After a chorus of criticism he said his only aim was to protect Roma children.
There are at least 130,000 Roma (Gypsies) in Italy, and many live in unlicensed camps on city outskirts.
Last week Mr Salvini refused to allow the charity ship Aquarius carrying 629 migrants into Italy.
He has tried to limit the number of migrants entering Italy by the ships that rescue people off the Libyan coast. The Aquarius eventually arrived in the Spanish port of Valencia at the weekend.
Since Mr Salvini's League party came to power this month with the anti-establishment Five Star movement, he has focused heavily on immigration.
His remarks on Roma were eventually rebutted by his fellow deputy prime minister and leader of Five Star, Luigi di Maio, who made clear that a census was unconstitutional.
The interior minister told a local TV channel he had asked officials to "prepare a dossier on the Roma question in Italy at the ministry because nothing has been done since [ex-minister Roberto] Maroni and it's chaos".
There would be a survey to see "who [they are], how [they live] and how many of them there are, re-doing what was called the census". "We'll have a register," he said.
Those Roma who had no right to stay in Italy would be deported but "as for the Italian Roma, unfortunately you have to keep them at home".
Italy's new populist government has as part of its programme a plan to deport 500,000 migrants.
An association that promotes Roma rights immediately pointed out that any census based on ethnic background was against Italian law and political opponents expressed horror at the idea. Jewish groups said the plan evoked memories of Mussolini's 1938 race laws.

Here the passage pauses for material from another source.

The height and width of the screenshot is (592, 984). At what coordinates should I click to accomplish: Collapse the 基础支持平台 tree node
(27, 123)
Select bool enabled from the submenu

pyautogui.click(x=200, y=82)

Paolo Gentiloni, the centre-left prime minister who led Italy for two years, tweeted: "Refugees yesterday, Roma today, tomorrow guns for all. How exhausting it is being bad."
The League leader then clarified his position, insisting he was not proposing a register after all. No fingerprints would be taken, merely a survey of Roma camps to protect the thousands of children prevented from going to school.
Mr Di Maio welcomed Mr Salvini's clarification, saying he was glad that the minister had denied plans for a register. "If something is unconstitutional, it cannot be done."
Italy's Roma number between 130,000 and 170,000 and around half have Italian citizenship. Many come from Romania and the former Yugoslavia.